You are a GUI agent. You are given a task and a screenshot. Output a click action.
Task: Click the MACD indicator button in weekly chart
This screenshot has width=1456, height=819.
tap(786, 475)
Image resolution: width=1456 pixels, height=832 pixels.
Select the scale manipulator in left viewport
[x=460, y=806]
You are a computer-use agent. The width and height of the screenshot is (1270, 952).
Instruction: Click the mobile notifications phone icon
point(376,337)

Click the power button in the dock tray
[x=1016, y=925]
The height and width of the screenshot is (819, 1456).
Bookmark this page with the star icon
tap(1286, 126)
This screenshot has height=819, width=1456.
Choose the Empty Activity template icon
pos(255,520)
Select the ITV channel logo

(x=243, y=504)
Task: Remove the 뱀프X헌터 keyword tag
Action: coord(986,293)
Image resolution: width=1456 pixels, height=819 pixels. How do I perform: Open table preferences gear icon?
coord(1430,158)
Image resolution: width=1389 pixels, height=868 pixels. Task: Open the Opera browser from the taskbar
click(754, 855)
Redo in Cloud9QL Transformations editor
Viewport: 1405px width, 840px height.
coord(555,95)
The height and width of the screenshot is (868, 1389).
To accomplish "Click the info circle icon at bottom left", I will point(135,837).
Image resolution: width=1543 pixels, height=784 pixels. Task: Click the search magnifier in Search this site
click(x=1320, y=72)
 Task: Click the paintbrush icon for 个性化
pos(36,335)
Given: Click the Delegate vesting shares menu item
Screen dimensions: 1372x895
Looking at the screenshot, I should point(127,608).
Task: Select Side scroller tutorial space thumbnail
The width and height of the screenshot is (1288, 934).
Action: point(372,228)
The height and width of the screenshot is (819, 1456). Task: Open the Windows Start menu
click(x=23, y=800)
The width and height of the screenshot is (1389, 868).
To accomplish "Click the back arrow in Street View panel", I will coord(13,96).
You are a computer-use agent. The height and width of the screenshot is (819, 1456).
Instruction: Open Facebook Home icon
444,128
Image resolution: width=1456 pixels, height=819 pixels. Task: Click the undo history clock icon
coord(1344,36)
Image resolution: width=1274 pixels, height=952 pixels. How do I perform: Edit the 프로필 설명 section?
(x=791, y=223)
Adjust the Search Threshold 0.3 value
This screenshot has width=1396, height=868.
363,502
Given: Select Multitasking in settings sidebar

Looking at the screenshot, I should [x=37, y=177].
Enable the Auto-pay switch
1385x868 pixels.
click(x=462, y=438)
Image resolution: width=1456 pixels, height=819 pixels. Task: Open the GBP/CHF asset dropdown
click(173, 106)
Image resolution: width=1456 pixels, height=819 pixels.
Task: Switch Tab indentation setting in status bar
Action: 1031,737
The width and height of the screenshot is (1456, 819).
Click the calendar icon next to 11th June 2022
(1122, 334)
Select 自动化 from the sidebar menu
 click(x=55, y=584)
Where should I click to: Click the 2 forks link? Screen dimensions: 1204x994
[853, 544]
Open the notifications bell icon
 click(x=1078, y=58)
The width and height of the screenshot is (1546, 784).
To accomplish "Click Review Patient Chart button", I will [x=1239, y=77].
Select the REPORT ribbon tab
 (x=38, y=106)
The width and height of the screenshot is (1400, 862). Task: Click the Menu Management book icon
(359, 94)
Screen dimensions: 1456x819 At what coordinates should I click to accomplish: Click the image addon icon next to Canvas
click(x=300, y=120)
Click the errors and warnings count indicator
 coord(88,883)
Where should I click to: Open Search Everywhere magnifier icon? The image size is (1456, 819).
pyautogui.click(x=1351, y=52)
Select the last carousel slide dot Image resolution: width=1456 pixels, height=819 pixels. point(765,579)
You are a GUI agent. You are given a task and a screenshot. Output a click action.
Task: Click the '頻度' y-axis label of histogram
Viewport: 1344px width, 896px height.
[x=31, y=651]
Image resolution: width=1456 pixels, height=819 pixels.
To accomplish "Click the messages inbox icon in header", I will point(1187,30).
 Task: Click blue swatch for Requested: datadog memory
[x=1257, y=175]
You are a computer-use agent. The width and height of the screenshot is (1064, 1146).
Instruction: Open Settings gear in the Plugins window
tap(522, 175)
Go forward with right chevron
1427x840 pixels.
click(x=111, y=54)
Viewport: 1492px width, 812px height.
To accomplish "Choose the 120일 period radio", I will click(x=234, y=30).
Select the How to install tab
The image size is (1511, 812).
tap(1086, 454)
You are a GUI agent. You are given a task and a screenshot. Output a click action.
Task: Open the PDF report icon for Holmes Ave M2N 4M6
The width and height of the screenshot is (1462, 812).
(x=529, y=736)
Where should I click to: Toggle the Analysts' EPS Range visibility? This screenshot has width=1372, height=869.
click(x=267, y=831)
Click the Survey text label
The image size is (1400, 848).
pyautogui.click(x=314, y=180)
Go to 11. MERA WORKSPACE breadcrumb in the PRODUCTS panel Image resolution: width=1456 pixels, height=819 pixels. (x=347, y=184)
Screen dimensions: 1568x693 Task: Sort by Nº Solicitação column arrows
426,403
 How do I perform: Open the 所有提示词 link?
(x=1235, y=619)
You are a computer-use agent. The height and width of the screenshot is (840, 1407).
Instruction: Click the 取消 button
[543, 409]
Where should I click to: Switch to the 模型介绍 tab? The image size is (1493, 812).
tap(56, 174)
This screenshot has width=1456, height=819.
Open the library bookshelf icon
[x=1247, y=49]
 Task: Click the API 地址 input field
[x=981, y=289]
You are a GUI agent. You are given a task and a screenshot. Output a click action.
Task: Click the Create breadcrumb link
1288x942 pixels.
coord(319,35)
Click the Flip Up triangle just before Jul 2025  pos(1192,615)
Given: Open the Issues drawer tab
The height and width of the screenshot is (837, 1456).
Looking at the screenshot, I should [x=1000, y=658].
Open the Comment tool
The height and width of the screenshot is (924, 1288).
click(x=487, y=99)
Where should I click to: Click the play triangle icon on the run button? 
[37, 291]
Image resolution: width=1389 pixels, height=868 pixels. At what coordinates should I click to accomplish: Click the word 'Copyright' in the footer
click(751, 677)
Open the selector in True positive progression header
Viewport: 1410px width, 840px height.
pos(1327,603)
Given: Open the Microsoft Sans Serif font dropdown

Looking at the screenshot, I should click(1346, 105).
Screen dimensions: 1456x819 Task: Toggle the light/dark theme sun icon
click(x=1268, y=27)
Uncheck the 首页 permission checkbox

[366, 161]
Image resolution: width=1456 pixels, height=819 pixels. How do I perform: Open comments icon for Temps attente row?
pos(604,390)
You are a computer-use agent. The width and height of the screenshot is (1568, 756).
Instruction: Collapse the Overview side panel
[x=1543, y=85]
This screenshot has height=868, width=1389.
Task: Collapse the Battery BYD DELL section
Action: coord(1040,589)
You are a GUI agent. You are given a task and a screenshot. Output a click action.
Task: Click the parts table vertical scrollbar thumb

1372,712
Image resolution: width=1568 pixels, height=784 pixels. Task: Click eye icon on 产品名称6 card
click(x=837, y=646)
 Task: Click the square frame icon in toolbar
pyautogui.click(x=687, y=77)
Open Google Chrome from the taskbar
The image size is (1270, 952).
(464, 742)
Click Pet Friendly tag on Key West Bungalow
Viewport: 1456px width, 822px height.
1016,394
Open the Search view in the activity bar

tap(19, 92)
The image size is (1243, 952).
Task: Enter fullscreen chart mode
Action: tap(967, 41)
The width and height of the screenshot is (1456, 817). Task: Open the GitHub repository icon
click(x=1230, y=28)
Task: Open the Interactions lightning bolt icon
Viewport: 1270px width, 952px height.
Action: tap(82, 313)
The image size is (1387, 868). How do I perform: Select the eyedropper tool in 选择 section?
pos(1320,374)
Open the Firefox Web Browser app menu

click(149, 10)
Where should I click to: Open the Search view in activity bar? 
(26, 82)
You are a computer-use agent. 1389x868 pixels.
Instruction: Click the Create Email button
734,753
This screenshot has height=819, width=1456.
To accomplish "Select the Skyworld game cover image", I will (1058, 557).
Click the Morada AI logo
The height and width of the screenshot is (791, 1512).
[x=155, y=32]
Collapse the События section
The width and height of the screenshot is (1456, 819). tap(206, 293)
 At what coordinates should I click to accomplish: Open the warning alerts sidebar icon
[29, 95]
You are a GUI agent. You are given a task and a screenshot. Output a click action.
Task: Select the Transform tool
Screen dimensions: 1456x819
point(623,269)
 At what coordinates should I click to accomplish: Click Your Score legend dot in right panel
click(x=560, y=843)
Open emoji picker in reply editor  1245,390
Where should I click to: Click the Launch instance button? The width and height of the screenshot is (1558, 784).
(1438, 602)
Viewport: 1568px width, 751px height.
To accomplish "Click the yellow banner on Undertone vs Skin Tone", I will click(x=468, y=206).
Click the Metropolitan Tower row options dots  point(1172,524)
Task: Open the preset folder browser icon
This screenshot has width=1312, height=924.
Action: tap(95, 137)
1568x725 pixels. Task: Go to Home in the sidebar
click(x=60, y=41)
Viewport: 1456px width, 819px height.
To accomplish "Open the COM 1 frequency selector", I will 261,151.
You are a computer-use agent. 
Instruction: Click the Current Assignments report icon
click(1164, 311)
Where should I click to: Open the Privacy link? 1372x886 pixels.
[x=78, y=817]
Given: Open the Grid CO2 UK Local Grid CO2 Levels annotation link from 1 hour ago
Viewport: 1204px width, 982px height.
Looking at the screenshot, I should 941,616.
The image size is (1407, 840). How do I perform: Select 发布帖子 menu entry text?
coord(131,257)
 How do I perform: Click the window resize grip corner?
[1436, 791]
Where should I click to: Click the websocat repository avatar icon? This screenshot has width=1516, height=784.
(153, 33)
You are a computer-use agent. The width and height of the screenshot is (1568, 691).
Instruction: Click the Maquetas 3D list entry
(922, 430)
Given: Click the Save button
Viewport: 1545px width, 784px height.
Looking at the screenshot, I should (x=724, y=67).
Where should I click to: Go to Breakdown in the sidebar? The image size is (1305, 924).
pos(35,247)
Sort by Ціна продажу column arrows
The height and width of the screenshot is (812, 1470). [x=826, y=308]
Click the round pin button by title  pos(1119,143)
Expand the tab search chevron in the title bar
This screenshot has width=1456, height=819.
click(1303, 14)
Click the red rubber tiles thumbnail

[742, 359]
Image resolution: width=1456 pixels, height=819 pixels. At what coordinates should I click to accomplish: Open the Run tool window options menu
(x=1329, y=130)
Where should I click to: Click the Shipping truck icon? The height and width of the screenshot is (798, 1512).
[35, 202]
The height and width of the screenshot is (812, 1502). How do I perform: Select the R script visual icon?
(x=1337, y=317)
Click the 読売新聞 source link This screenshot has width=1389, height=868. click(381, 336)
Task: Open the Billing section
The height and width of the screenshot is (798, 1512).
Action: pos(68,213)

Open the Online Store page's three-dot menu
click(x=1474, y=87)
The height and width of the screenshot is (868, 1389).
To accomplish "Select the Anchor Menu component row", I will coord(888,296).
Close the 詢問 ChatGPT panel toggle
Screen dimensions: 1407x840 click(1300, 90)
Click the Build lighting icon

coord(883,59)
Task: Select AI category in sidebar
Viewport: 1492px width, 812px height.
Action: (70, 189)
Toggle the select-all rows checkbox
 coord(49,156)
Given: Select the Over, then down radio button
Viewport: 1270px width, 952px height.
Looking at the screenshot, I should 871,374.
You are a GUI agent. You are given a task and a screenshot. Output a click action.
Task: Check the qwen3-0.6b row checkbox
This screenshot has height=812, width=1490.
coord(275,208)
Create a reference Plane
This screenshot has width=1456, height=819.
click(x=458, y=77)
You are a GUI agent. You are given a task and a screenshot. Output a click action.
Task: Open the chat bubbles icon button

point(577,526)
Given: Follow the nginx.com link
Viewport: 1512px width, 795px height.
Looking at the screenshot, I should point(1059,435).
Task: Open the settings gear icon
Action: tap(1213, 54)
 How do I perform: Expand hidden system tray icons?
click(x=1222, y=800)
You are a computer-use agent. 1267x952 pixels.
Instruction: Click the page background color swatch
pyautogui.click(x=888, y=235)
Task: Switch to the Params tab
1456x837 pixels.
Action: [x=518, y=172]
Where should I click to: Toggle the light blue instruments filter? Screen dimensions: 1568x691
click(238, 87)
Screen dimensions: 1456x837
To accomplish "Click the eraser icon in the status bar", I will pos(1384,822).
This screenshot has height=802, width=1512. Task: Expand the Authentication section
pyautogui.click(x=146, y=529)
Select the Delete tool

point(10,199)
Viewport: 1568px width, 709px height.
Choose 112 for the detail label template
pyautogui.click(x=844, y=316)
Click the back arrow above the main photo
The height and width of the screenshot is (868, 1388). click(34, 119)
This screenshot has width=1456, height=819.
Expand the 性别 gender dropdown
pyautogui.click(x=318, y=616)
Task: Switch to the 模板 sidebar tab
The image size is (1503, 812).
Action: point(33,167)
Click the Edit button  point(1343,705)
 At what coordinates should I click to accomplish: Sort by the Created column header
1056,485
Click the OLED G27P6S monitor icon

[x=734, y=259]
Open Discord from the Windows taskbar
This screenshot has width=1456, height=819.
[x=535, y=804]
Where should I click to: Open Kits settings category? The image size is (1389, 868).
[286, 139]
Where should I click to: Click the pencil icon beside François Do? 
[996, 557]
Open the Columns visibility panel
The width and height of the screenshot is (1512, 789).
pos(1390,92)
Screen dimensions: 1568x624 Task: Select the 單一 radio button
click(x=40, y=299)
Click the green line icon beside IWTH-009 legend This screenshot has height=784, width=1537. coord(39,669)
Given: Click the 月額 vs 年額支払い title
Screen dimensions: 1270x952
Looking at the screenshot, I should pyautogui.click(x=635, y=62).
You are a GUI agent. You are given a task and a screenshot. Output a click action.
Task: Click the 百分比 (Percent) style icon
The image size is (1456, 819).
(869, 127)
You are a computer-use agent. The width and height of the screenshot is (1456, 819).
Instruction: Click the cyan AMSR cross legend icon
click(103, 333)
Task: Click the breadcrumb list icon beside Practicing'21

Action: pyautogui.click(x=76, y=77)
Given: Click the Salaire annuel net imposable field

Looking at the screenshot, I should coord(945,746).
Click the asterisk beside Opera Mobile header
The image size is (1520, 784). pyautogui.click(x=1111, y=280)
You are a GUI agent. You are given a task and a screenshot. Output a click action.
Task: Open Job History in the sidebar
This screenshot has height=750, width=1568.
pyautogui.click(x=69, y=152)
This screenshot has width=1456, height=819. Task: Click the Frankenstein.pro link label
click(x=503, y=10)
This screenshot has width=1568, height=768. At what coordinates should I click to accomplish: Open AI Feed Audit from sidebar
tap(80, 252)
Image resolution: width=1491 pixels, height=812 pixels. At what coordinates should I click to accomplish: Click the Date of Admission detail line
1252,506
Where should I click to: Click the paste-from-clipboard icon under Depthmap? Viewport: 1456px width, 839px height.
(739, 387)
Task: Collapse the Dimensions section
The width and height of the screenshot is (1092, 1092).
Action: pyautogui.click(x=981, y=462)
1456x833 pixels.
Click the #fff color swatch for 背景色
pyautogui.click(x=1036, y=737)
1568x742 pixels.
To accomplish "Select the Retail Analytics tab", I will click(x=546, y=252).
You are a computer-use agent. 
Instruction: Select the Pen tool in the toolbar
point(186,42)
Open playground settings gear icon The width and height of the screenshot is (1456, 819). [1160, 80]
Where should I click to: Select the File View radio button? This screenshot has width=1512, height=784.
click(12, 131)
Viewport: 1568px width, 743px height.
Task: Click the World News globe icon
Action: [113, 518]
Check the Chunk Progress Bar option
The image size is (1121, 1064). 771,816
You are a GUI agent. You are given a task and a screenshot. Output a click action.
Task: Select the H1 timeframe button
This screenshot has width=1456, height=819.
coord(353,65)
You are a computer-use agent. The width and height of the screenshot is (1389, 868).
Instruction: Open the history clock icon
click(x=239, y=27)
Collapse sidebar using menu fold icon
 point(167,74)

**YOUR GOAL**
How many lines in the entries above include the string "editor"? Please answer with that number and nothing more.

**EXERCISE OUTPUT**
2